67 Pages Posted: 1 Apr 2009 Last revised: 6 Apr 2009
Date Written: March 31, 2009
The Supreme Court has allowed primary and secondary schools to broadly regulate their students' speech, while expressing ambivalence over whether universities possess the same power. Despite the current federal circuit split over the public university's right to regulate student speech, commentators have largely ignored the issue. In this article, I examine the conflicting federal doctrine, and then offer a clarifying theory based on forgotten constitutional history. I recover the constitutional history of the Twenty-Sixth Amendment in order to argue that, with respect to constitutional rights such as free speech, a bright line exists between primary and secondary schools, on the one hand, and universities, on the other.
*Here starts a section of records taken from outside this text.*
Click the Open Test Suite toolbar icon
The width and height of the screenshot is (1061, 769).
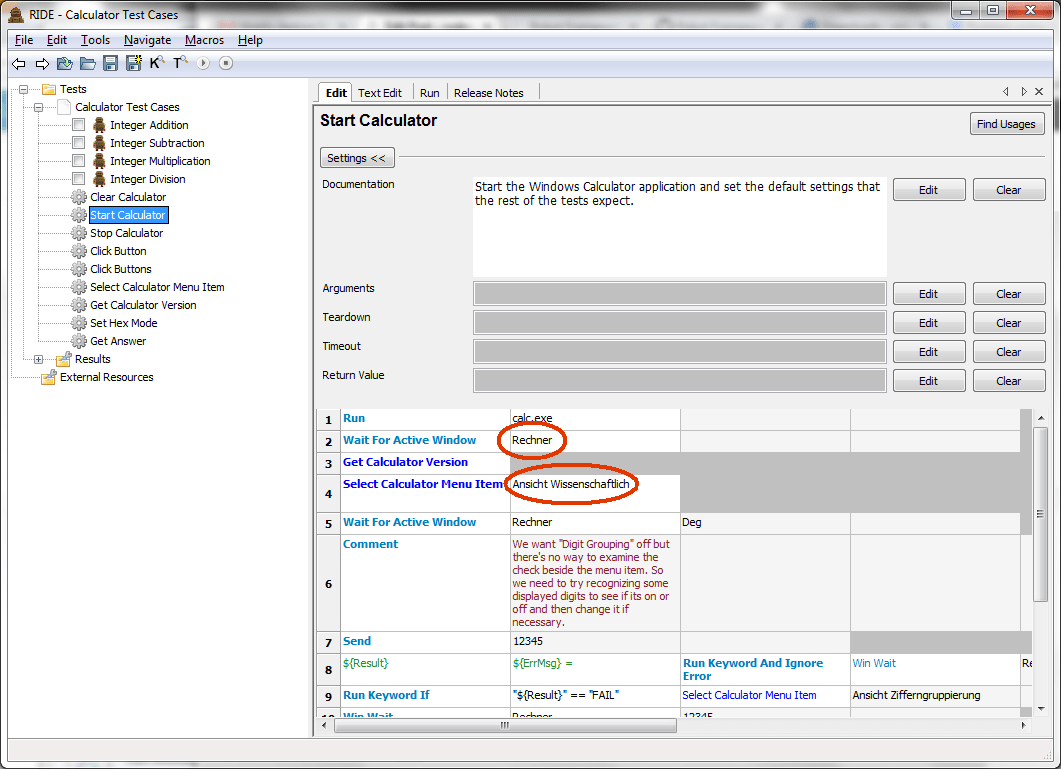pyautogui.click(x=65, y=64)
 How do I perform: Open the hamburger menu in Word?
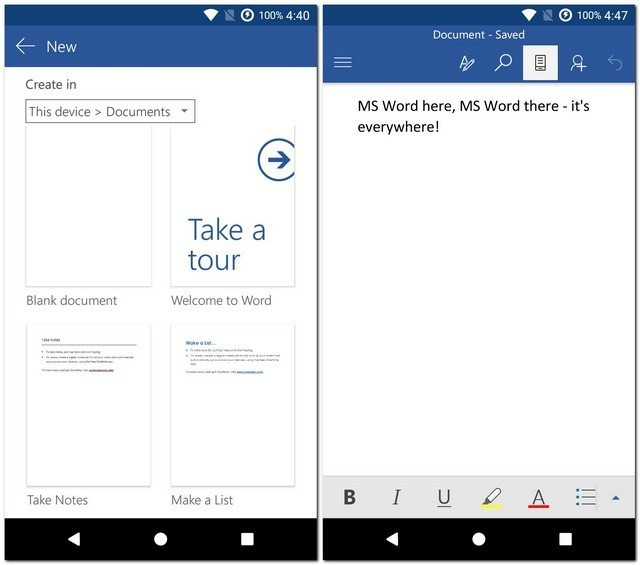pyautogui.click(x=343, y=62)
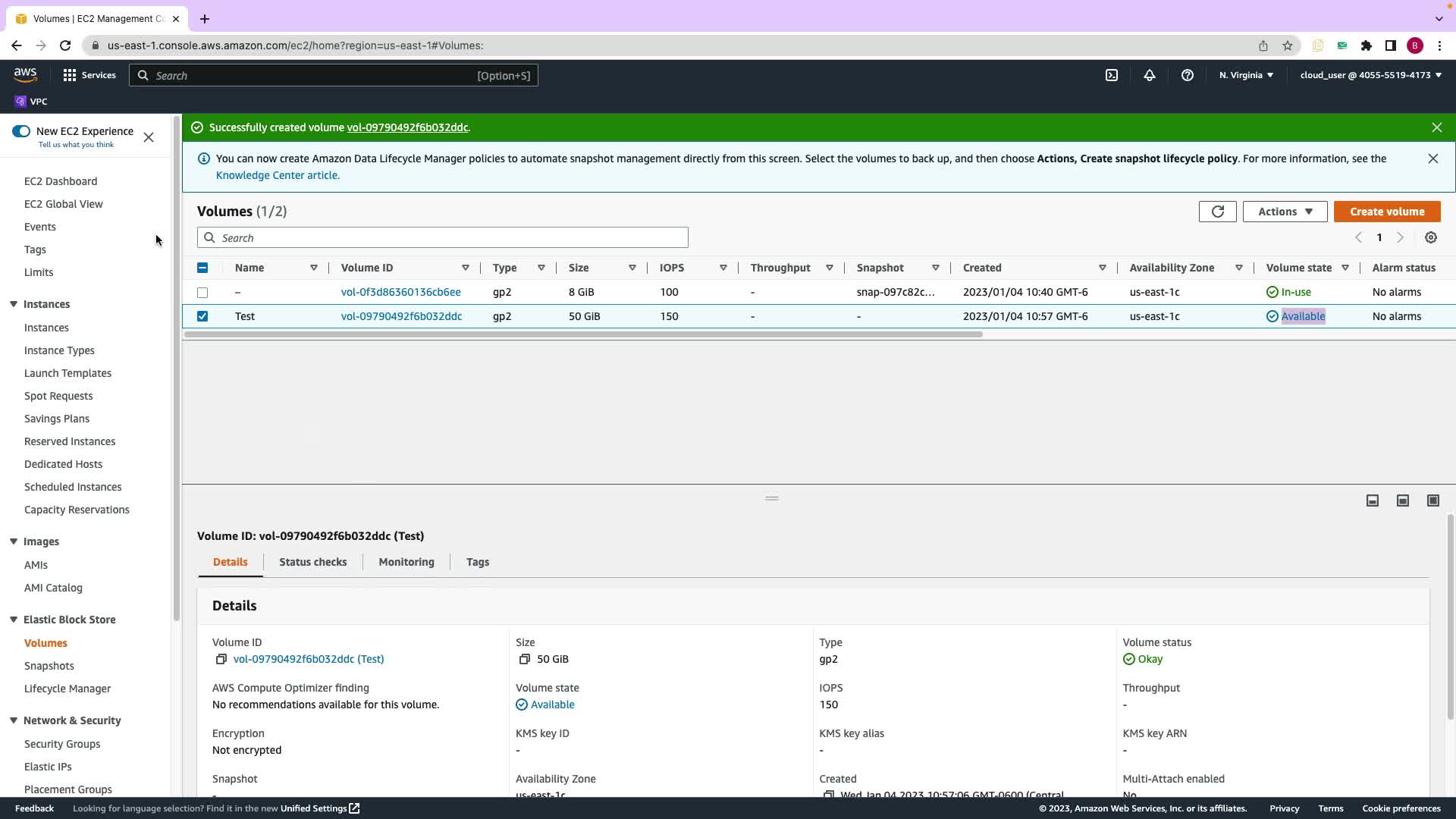Expand details panel to full screen
The image size is (1456, 819).
[x=1432, y=500]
In providing a detailed, historical analysis of the Twenty-Sixth Amendment debates, the article reveals that the ratifiers understood the Amendment to establish eighteen-year-olds as full-fledged citizens, with all the attendant constitutional rights and responsibilities. After covering the history of the Twenty-Sixth Amendment - and the subsequent, but now forgotten, legal incorporation of this history into constitutional and tort law - the article argues that a proper reading of the Constitution renders the state treating eighteen-year-olds as children unconstitutional. This, in turn, prohibits the in loco parentis university, and thereby creates a bright line between secondary schools and universities.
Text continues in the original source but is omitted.